Mobile is driving shopping now – both online and around the high street.

There are two problems here: Firstly, the high street really has to catch up if it is to survive; and secondly, all retailers have to look to mobile first if they are to reap the online boom that is going to inflict such harm on the high street.

The former issue is a big problem for high street retailers. Hidden in all the figures about footfall and sales over Easter is a nugget of information that is crucial to understanding the problem at hand. According to the BRC-KPMG figures, shoppers are going out and spending, just not in shops. Instead, they are going to pubs, restaurants, cinemas and other ‘experiences’ instead. To survive the bricks and mortal retail world has to become experiential.

Which dovetails nicely into the second problem: online retail is mobile first. Retailers are seeing great benefits from opting for a mobile-optimised experience. High-end homeware retailer Joseph Joseph has seen sales soar once it switched to a mobile optimised ecommerce approach. It reported a boost in unique year-on-year users of 20%, while seeing a reduction in bounce rate of 14%. The increase in web traffic has directly resulted in a 45% growth in revenue and attributed to a 25% increase in conversions. The improved mobile-responsive design also contributed to a 57% increase in new mobile users, directly leading to a 71% growth in mobile transactions.

And here in lies the answer to all retailer’s problems: go mobile. To tap into the boom in ecommerce expected over this and every subsequent holiday, go mobile. To save the high street, go mobile – it is the link between the online and offline world’s and is where experience is created.

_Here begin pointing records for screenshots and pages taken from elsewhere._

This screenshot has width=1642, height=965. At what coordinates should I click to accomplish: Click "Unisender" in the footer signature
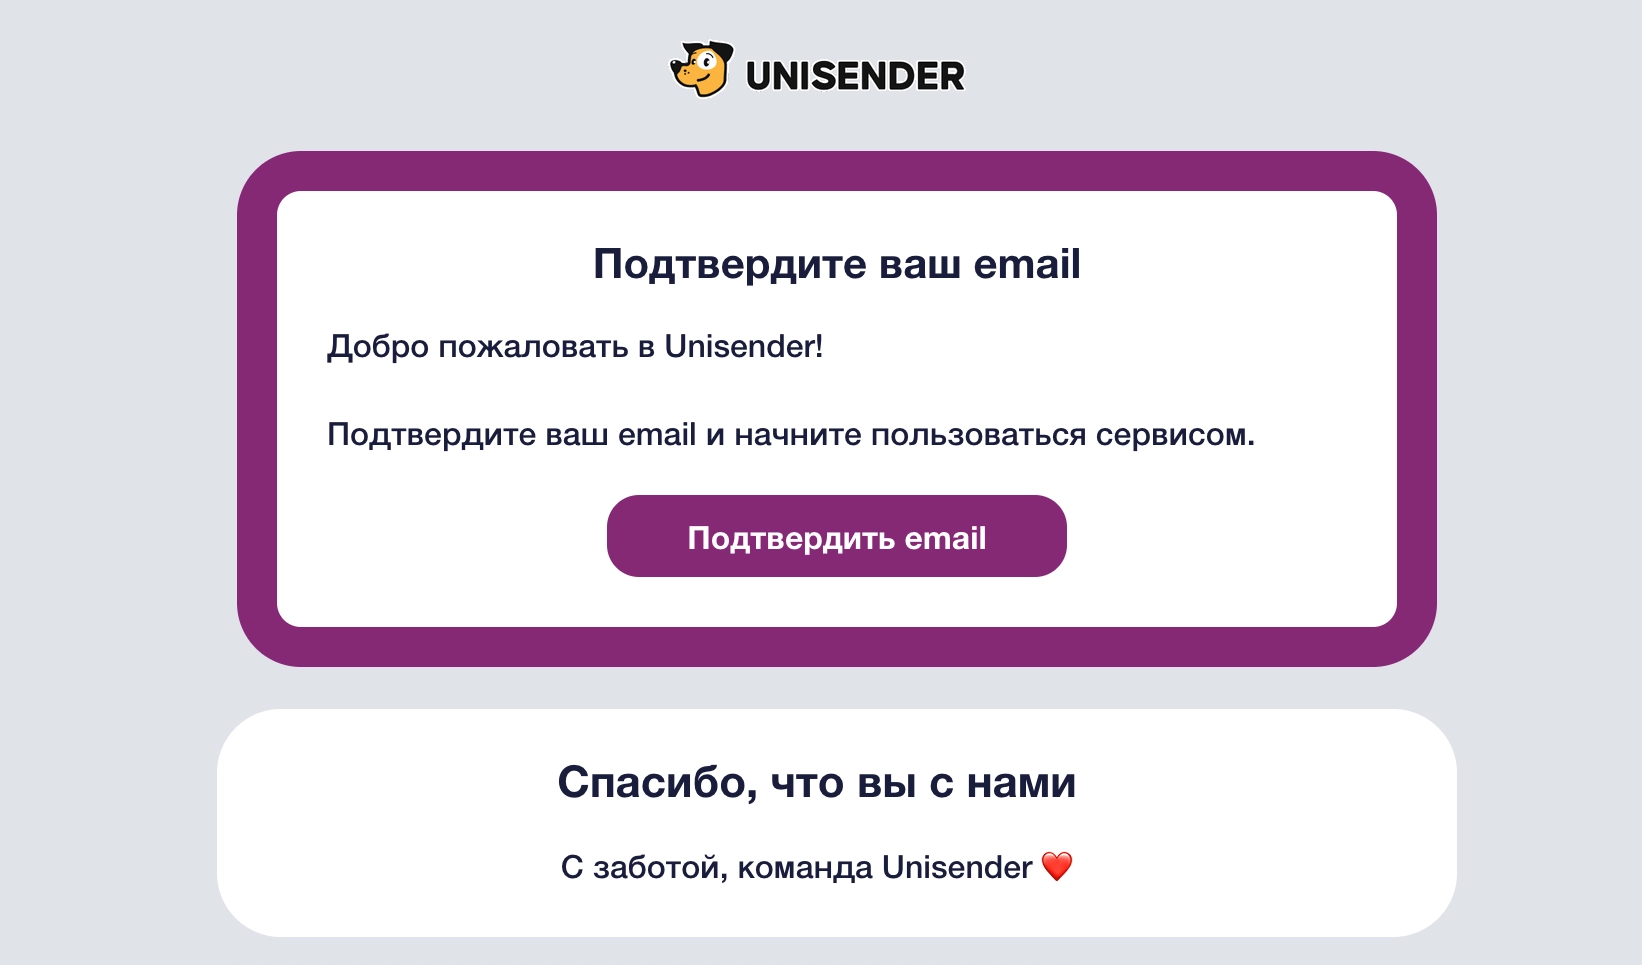pos(957,867)
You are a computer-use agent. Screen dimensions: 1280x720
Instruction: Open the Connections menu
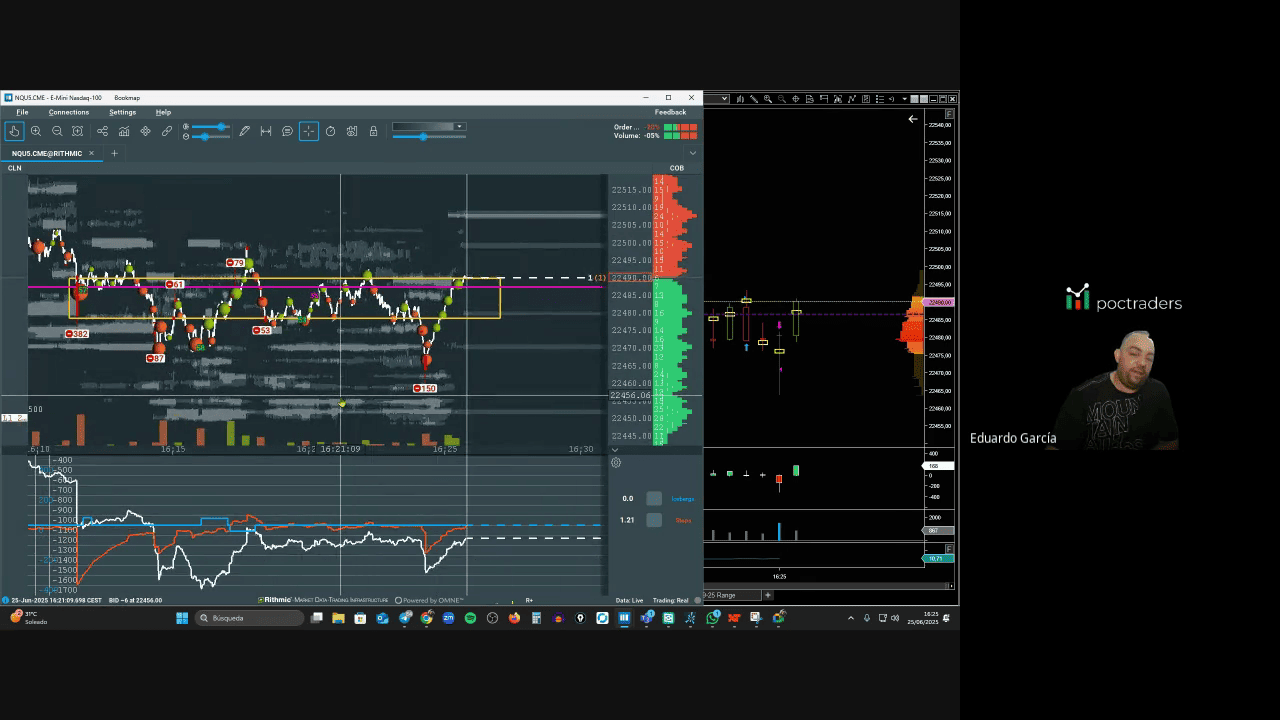click(x=68, y=112)
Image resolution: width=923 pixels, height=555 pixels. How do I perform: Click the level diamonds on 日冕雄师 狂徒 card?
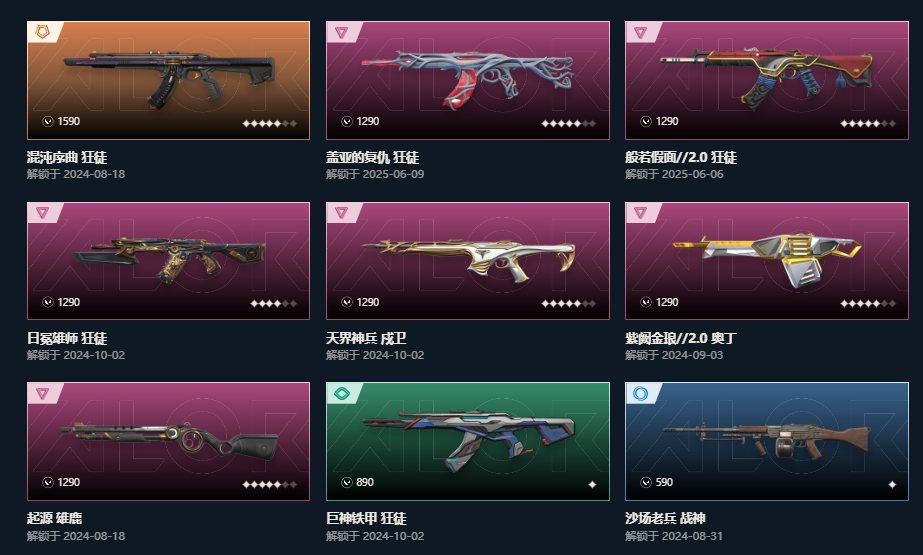pos(274,304)
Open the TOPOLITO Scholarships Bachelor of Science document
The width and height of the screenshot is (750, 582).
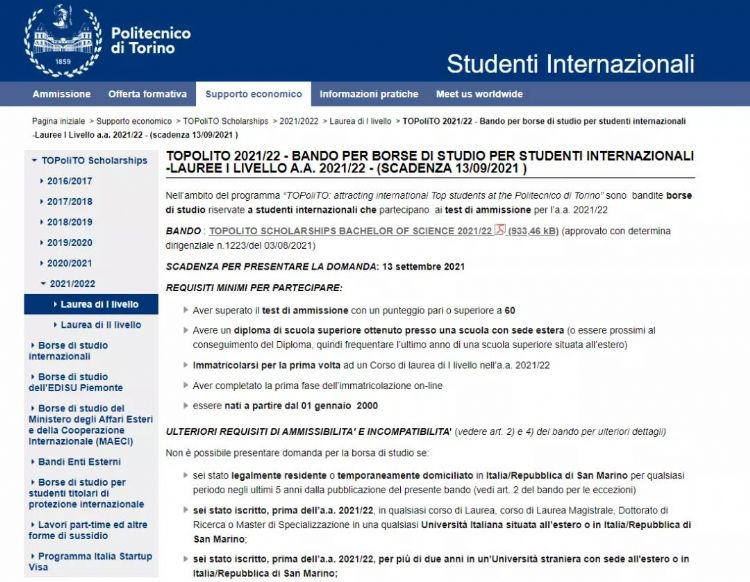348,230
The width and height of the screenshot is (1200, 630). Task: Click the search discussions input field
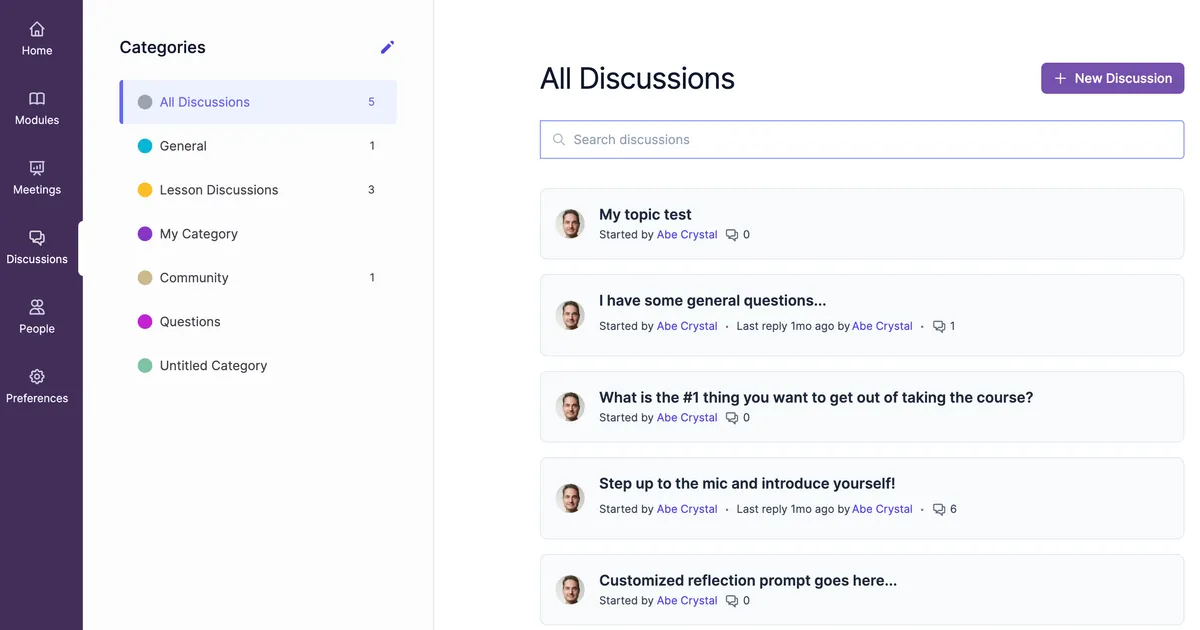click(x=860, y=139)
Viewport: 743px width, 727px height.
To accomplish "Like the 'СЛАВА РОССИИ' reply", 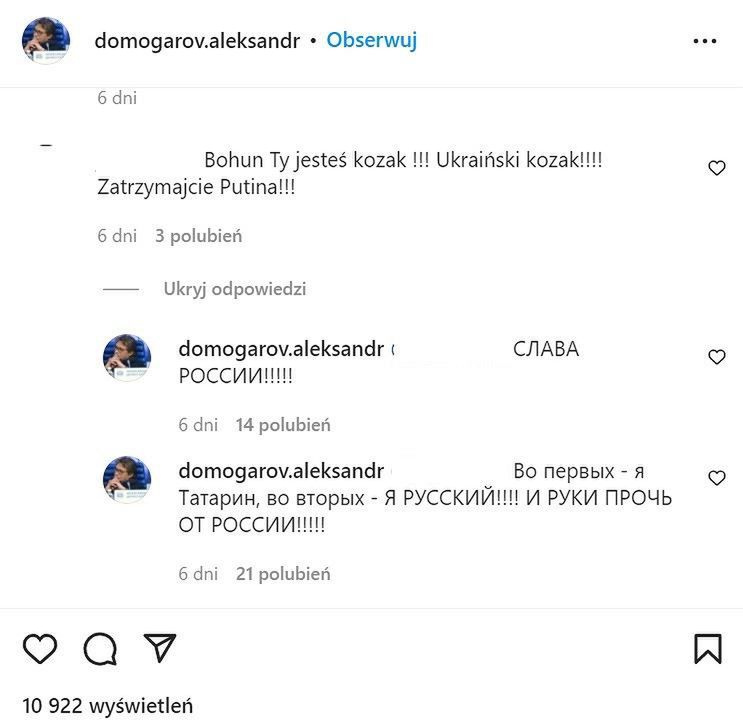I will click(716, 356).
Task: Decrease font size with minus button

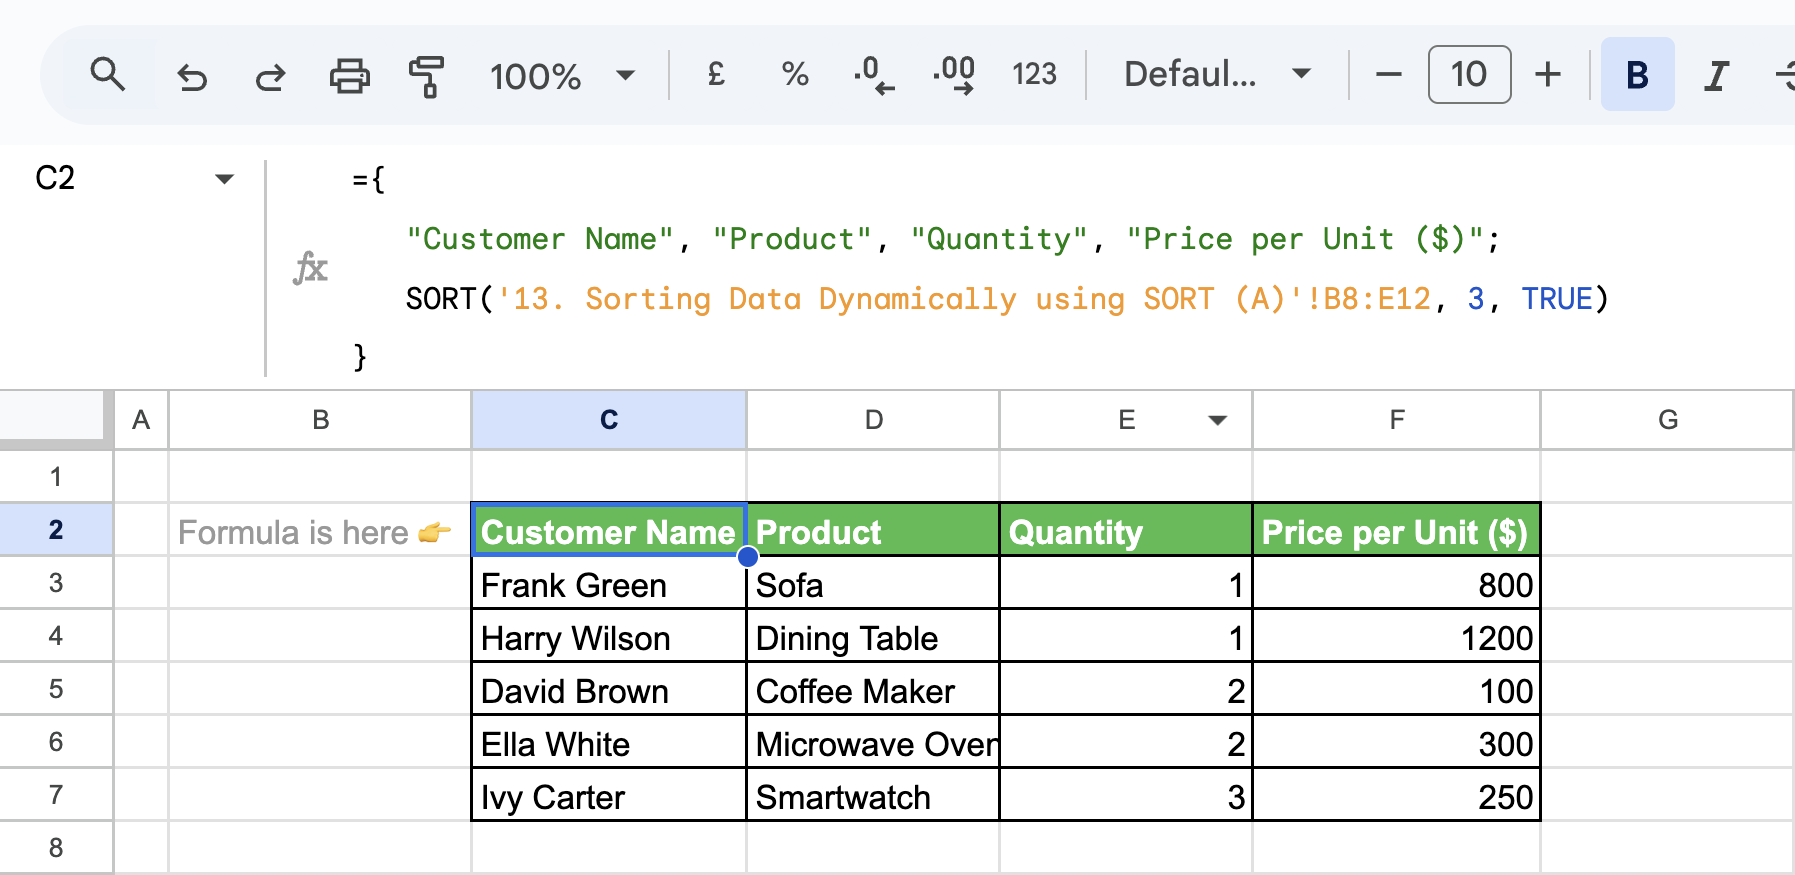Action: (1388, 74)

Here high street retailers actually have an advantage. They are so far behind in what consumers want from them that they have a blank canvas. Technology such as AR, AI and VR are now at a point where they can be deployed and retailers have to think very seriously about taking the leap. Heck, even the antediluvian insurance industry is now investing heavily in IoT. If they can make the leap into the 21st Century, then so can high street retailers.

Easter is not only a time of wonder, but also one to contemplate resurrection. Can the high street roll away the stone?